I Film
CANNES 2012: Cosmopolis
di David Cronenberg, con Robert Pattinson, Sarah Gadon, Paul Giamatti e Juliette Binoche
Il cinema di Cronenberg è allappante, da “La mosca” a “Inseparabili” a “Madame Butterfly” a “Spider”: parla di emozioni forti subito asciugandole, come si stesse bevendo un rosso di struttura il cui forte tannino ti asciuga totalmente la bocca, lasciando ai tuoi sensi un tempo minimo per elaborare e “ritenere”. Lo stesso succede con questo suo ultimo film, tratto dall’omonimo romanzo di Don De Lillo, con la differenza che il rosso in questione questa volta è più allappante che di struttura, così da trasmetterti un senso di asciugatura e basta. Di cerebralità fine a sé stessa, con meno cuore del solito, forse a causa del fatto che questa volta il progetto del film non è nato da Cronenberg. Ecco perché “Cosmopolis” mi fa pensare a certi rossi sudamericani, in particolare argentini, dove il legno e l’alcool finiscono per prendersi tutto, come dicono gli Abba in “The winner takes it all”.
La storia è quella di un ventottenne multimilionario che vive nella sua Limousine, lontano da un mondo che crede di poter controllare, così confuso da apparire virtualmente reale. Nel semplice viaggio che il protagonista intende fare per andare dal barbiere, riceve nel suo microcosmo vari simboli della contemporaneità, uscendo dalla macchina solo per degli incontri fugaci con la sua giovane moglie all’interno di un rapporto che è morto prima ancora d’essere cominciato. Basterà però un’oscillazione monetaria per far comprendere al protagonista quanto il suo senso di onnipotenza sia vacuo e imperfetto, proprio come la sua prostata che il medico, in uno dei tanti check up quotidiani che si fa fare sempre in macchina, scopre essere asimmetrica. In molti lo vorrebbero uccidere, questo giovane modello perfettamente imperfetto. A partire da lui stesso.

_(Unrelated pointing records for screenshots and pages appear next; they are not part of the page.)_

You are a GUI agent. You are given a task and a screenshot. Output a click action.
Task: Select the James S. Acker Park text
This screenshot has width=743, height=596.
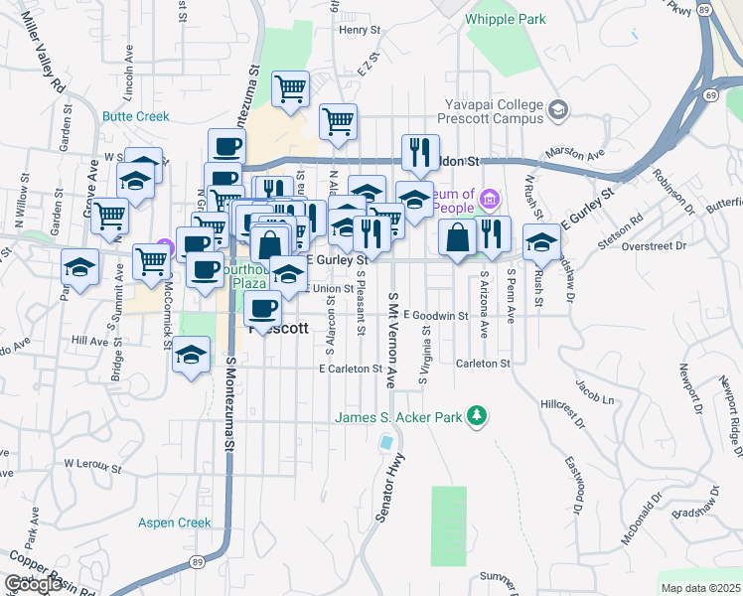(398, 416)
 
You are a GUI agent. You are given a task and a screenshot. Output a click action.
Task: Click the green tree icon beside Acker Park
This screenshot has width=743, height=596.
(478, 415)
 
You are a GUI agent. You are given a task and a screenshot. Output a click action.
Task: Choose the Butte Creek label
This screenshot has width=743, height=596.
(136, 115)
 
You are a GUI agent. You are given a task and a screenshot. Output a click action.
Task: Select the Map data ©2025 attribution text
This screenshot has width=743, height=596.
(700, 588)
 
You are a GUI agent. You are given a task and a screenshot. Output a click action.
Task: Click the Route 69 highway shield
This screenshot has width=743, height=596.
(712, 94)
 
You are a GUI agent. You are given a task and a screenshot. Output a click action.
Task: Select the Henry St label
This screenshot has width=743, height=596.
(354, 30)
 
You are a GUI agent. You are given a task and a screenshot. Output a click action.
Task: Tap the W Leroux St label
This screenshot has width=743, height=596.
(91, 463)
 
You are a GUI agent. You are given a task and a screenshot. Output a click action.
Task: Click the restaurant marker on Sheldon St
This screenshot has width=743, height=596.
(420, 153)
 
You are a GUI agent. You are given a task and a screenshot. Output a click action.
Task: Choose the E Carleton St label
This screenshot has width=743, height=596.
(351, 369)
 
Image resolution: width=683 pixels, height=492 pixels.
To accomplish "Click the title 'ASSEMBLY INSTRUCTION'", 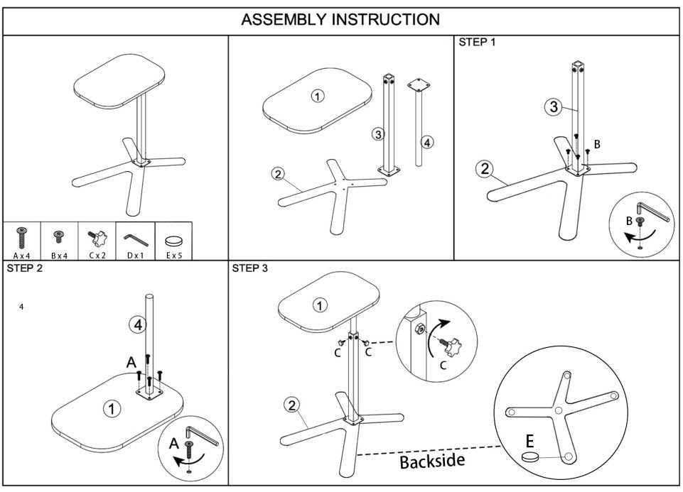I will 340,19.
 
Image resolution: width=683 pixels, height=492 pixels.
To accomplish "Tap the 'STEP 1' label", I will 477,43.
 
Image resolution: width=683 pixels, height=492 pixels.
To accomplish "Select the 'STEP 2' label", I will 26,268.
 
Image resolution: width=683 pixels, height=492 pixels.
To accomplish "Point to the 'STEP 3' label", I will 250,268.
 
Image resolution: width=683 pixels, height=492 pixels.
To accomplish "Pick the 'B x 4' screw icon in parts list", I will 59,236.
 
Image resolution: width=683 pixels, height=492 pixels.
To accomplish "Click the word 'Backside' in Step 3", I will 432,461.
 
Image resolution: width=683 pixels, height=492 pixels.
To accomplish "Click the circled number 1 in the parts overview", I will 318,96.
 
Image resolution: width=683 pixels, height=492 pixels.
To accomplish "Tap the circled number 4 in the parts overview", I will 427,142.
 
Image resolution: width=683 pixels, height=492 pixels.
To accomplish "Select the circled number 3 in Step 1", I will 553,107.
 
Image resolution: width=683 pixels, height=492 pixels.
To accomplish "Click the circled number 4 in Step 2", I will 138,324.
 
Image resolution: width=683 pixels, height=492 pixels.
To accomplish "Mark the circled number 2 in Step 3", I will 291,405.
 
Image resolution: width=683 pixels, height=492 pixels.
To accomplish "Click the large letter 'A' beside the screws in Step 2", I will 131,363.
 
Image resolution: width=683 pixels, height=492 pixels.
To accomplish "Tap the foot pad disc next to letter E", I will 529,457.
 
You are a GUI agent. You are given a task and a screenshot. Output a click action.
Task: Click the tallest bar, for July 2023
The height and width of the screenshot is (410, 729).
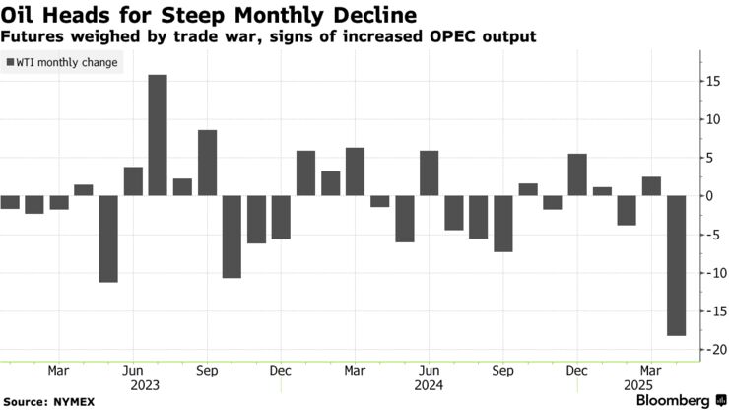point(158,135)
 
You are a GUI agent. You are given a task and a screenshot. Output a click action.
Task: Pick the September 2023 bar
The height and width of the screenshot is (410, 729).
point(207,163)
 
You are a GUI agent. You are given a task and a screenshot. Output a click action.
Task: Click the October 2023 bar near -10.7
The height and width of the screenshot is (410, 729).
point(232,237)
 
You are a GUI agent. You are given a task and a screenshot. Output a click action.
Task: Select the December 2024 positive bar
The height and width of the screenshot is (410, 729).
point(577,174)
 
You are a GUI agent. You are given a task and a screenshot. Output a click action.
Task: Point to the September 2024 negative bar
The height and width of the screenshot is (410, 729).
point(503,224)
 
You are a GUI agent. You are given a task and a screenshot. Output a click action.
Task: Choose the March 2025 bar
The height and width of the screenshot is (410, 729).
point(650,186)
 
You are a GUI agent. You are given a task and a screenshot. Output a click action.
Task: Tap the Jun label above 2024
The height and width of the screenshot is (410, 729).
point(429,372)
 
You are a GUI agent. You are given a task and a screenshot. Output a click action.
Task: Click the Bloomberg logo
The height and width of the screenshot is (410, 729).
point(673,400)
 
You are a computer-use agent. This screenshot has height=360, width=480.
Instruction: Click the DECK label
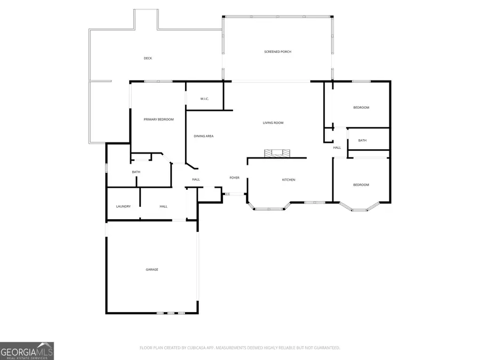coord(148,58)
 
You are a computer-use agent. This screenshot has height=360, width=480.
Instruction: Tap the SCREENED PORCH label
coord(278,52)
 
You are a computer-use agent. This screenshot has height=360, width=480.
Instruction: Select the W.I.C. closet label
coord(204,99)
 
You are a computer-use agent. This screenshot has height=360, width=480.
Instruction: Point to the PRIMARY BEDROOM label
coord(159,119)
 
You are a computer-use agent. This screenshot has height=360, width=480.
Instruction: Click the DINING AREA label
coord(203,136)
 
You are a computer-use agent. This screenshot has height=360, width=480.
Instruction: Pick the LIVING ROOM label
coord(273,123)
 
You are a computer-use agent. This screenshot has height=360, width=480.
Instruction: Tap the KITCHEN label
coord(289,180)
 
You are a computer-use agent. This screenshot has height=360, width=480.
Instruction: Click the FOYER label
coord(235,178)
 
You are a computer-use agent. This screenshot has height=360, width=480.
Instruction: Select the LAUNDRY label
coord(123,206)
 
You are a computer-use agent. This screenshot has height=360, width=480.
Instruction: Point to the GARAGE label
coord(152,270)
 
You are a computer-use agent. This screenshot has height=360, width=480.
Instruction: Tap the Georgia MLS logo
coord(27,351)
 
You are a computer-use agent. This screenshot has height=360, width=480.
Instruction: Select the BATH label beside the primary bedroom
coord(136,172)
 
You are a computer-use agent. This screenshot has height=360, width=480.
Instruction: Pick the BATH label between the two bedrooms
coord(362,141)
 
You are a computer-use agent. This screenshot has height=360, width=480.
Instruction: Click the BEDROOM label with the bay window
coord(361,185)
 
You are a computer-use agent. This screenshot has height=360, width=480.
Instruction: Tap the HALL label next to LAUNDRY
coord(163,206)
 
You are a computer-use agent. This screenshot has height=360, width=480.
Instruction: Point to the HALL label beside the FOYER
coord(196,179)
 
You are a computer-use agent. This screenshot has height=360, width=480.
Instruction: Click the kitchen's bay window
coord(269,209)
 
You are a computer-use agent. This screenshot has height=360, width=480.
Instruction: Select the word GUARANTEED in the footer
coord(324,348)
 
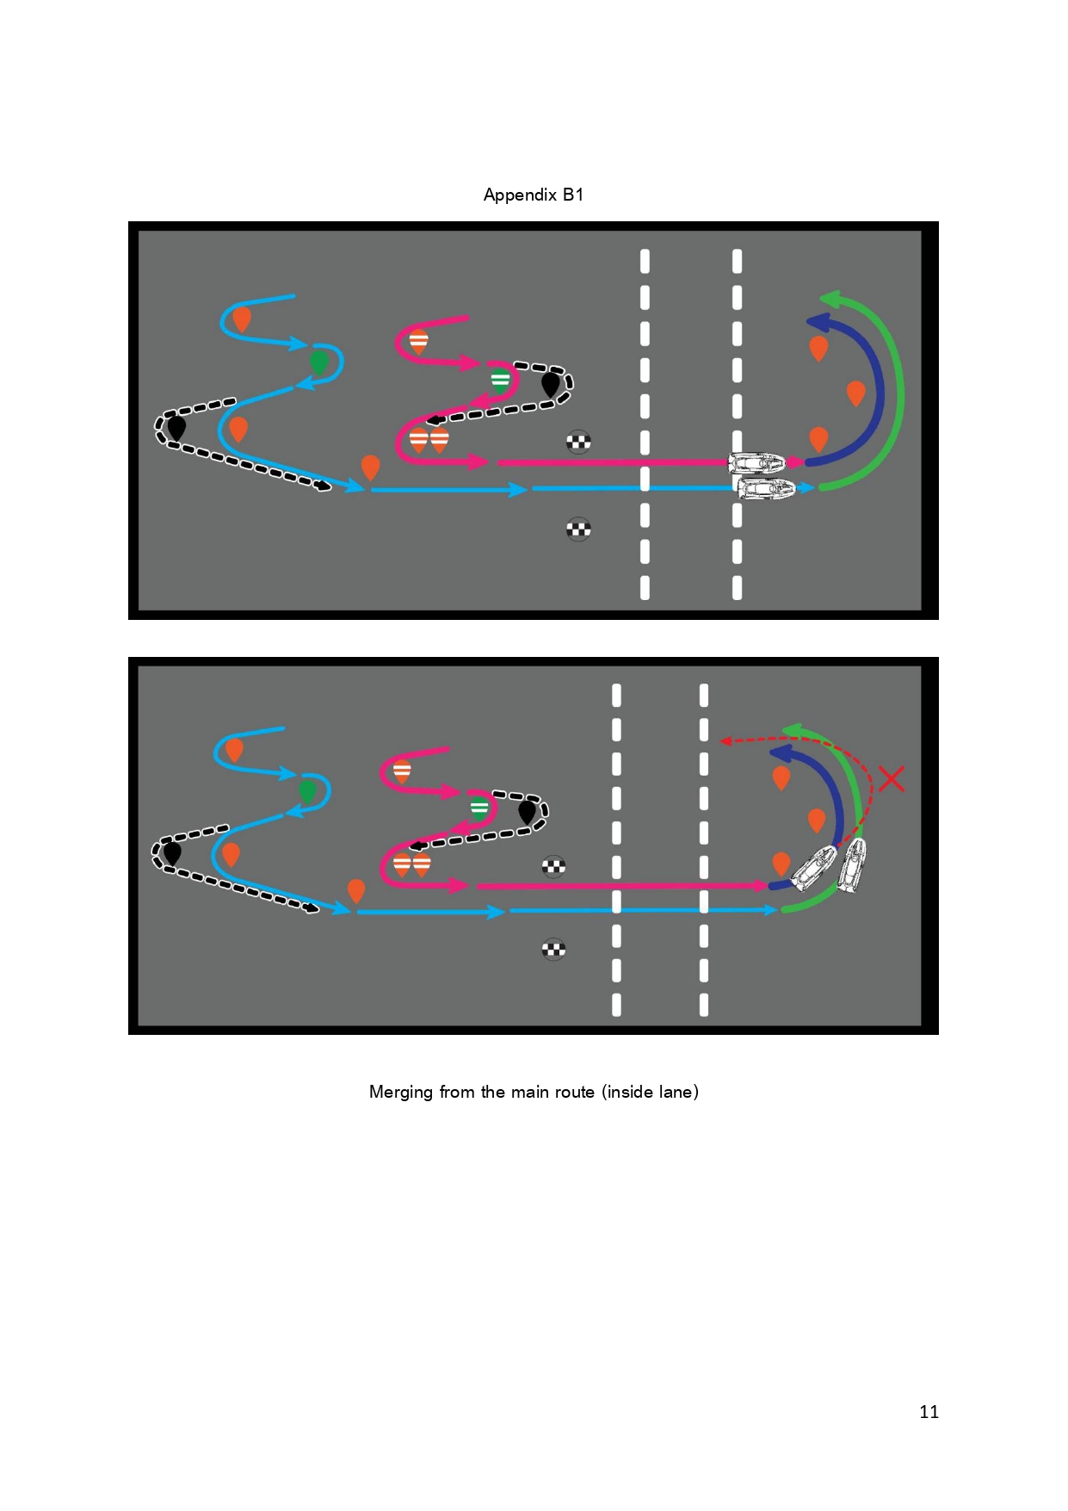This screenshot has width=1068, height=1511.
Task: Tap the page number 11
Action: [x=929, y=1411]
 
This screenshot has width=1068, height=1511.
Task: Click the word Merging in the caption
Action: [x=401, y=1092]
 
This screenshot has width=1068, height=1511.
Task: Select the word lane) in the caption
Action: [x=678, y=1092]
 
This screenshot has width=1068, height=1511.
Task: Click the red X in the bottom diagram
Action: [x=892, y=778]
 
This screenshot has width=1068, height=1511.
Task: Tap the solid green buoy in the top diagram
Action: [x=318, y=362]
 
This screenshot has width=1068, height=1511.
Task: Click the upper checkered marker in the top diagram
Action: [x=578, y=443]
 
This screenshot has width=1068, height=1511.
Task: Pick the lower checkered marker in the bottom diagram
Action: [x=553, y=950]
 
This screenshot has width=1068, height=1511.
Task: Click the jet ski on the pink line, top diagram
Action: [x=756, y=463]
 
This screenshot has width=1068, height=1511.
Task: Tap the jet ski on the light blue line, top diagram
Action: [x=766, y=489]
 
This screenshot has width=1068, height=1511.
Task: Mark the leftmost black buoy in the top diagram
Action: [x=176, y=427]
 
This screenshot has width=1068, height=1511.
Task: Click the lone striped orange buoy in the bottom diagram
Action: [x=402, y=771]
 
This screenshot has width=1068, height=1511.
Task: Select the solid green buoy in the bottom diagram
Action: [x=307, y=790]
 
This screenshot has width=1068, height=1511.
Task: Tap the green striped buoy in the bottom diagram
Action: [x=479, y=808]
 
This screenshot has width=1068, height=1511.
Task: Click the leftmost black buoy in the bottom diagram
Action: [x=172, y=852]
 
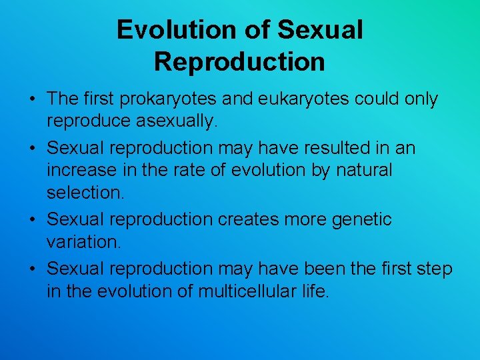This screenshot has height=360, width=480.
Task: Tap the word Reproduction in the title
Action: coord(239,61)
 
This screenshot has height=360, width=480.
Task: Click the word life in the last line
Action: coord(316,292)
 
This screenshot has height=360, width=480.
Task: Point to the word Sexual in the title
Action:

C’è anche del meta cinema, in “Cosmopolis”, perché il protagonista è il vampirello Robert Pattinson, quello di “Twilight”, che carica su di sé molti miti gommosi del mondo che viviamo. Ma anche in lui manca quello spessore che a parole vorrebbe raccontare, così che quando – in una scena – si ferisce al braccio, il colore scuro del suo sangue fa ripensare a quel rosso troppo tannico per la poca struttura che ha.